Markov Networks

Markov networks are undirected graphical models
- Often used to model symmetric dependencies where each state can be influenced by the state of its neighbours
- A variable is independent of all other variables given its neighbours

\[ X_1\perp X_3,X_4|X_2\]

Markov networks encode independence assumptions similar to Bayesian networks.
- Factors are generalizations of CPTs. Not necessary to be between 0-1.
  - Can convert to probabilities through normalization constant after computing a joint distribution.
- This takes less knowledge and we only consider local dependencies
  - However this makes it hard to learn from data as normalized probabilities do not match up with factor results.

Random Field

A random field \(\mathbf{X}\) is a set of random variables
- It is common that each variable \(X_i\) is associated with a site.
Set \(\mathbf{S}\) indexes a set of \(n\) sites
- Sites in \(\mathbf{S}\) are related to one another via a neighborhood system
- Neighboring relationship is mutual: \(i\in\mathbf{N}_{i'}\) iff \(i'\in\mathbf{N}_{i}\)
  - Natural due to undirected graph.

A random field \(\mathbf{X}\) is a Markov Random Field/Network on \(\mathbf{S}\) iff:
- Positivity: \(P(X_1=x_1,...,X_n=x_n) > 0,\forall\mathbf{x\in X}\)
  - All instantitations of variables in \(\mathbf{X}\) has a non-negative probability
- Markovianity: \(P(X_i|\mathbf{X}_{\mathbf{S}\backslash\{i\}})=P(X_i|\mathbf{X_{N_i}})\)
  - Variable is independent of others outside of their neighborhood given the neighborhood.
Graphically, Markov Networks are undirected graphical models
- \(G = (\mathbf{V,E})\), where \(\mathbf{V}\) consists of a set of random varaibles and \(\mathbf{E}\) is a set of undirected edges

Gibbs Distribution

When the positivity distribution is satisfied, the joint probability distribtion is uniquely determined by the Gibbs Distribution.
- Allows factorisation of full joint distribution into smaller factors created by ‘cliques’
  - Cliques are fully connected subgraphs

\[ P(\mathbf{X}) = \frac{1}{Z}\underbrace{\prod_{c\in cliques(G)}\phi_c(\mathbf{X}_c)}_{\tilde P(\mathbf{X})}\] * Z is normalization constant

\[ Z = \sum_\mathbf{x}\prod_{c\in cliques(G)}\phi_c(\mathbf{X}_c) \]

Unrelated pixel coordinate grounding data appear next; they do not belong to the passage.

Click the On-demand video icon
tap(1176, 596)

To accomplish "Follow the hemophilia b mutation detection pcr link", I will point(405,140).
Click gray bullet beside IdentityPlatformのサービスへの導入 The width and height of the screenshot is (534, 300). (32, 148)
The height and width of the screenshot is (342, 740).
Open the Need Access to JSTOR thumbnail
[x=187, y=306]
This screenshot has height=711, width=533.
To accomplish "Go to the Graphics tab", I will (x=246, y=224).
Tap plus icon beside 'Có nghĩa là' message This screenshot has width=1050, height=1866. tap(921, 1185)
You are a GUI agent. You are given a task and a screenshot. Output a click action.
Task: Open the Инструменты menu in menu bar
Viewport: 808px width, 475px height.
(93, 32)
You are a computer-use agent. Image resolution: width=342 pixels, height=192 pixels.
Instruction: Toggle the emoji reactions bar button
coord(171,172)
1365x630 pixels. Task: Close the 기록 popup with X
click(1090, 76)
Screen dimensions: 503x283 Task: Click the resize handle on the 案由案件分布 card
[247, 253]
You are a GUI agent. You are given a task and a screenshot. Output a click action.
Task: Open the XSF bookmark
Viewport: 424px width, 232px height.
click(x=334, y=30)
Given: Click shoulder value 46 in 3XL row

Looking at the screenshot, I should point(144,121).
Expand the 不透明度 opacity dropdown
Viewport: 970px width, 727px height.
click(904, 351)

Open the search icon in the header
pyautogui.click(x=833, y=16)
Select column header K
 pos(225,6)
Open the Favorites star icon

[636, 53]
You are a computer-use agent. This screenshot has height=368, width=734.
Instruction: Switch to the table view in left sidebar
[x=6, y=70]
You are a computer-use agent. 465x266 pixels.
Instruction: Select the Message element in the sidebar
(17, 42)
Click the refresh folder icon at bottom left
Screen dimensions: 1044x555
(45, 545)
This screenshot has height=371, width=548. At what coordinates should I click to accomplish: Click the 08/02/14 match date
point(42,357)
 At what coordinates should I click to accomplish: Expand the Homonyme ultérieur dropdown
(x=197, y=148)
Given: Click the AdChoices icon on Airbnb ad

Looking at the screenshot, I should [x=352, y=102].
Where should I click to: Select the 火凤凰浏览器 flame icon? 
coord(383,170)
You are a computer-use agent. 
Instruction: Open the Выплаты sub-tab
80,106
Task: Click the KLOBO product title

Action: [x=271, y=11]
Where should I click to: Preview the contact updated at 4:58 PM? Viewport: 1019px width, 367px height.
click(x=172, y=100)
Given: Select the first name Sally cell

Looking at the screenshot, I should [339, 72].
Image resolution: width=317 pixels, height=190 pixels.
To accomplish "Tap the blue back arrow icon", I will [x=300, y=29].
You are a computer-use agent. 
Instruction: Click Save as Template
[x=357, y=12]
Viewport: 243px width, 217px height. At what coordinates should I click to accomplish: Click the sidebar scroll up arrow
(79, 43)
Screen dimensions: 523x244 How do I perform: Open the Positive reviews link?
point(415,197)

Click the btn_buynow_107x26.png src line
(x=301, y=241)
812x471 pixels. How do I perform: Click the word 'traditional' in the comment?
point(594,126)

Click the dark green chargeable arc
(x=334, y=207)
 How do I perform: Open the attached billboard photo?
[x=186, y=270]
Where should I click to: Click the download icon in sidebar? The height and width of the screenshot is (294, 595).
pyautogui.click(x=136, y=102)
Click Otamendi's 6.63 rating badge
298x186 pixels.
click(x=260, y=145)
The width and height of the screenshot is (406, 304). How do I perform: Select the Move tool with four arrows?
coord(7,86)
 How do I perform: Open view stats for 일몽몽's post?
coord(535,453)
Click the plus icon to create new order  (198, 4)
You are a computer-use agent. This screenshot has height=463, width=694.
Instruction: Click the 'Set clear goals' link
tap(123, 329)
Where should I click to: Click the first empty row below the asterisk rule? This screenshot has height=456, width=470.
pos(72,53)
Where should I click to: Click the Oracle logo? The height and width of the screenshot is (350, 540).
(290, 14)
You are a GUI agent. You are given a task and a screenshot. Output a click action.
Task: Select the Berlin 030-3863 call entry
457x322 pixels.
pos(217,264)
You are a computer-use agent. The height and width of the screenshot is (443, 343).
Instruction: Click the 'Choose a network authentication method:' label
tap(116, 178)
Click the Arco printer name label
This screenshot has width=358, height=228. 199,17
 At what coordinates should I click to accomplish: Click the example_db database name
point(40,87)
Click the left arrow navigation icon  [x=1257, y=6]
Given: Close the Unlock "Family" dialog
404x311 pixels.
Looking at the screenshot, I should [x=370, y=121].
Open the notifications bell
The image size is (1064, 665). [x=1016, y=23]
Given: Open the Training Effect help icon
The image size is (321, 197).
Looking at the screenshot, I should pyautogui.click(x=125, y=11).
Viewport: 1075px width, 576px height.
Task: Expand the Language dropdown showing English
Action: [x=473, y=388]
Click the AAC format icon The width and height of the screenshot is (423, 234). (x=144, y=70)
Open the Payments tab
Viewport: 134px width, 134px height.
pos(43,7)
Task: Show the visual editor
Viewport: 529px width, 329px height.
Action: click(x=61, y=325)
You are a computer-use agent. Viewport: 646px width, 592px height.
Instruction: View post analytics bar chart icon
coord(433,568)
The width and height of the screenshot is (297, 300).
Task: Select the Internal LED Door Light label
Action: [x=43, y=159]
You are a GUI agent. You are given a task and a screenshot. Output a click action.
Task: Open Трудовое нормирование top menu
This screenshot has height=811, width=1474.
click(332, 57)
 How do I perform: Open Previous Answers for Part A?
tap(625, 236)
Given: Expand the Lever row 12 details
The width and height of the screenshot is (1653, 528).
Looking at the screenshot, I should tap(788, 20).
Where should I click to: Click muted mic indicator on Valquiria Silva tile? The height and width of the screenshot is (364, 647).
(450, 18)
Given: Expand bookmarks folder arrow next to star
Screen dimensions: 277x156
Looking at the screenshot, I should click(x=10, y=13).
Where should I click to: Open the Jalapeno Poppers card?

For example, using maximal cliques for the following graph:

\[ P(A,B,C,D) = \frac{1}{Z}\phi_1(A,B,D)\phi_2(B,C,D)\]

However, in practice it is common to use smaller cliques such as pairwise factors
- Smaller cliques result in faster computations, however loses representation power
  - For example, in a fully connected graph a maximal clique would have \(O(d^n)\) while a pairwise graph has only \(O(n^2d^2)\) parameters

\[ P(A,B,C,D) = \frac{1}{Z}\phi_1(A,B)\phi_2(B,C)\phi_3(C,D)\phi_4(D,A)\phi_5(D,B)\]

Therefore, due to multiple Gibbs distributions inducing the same undirected graph, we cannont read the factorization from the graph.

Factor Graphs

Factor graph is a graph containing random variables and factors over the sets of variables
- Removes ambiguity of factorization of Gibbs Distribution from a graph.
For example, the following factor graph for the undirected graph results in the factorisation:

\[ P(X_1,X_2,X_3,X_4,X_5) = P(X_1,X_2,X_3)P(X_2,X_3,X_4)P(X_3,X_5)\]

Energy Functions

Joint probability in a Markov Network is frequently expressed in terms of energy functions
- Maximising probability \(P(\mathbf{X})\) is equivalent to minimising energy \(E(\mathbf{X})\)
- Factors written with respect to energy are called potentials
Functions:

\[ P(\mathbf{X}) = \frac{1}{Z}\exp(-E(\mathbf{X}))\]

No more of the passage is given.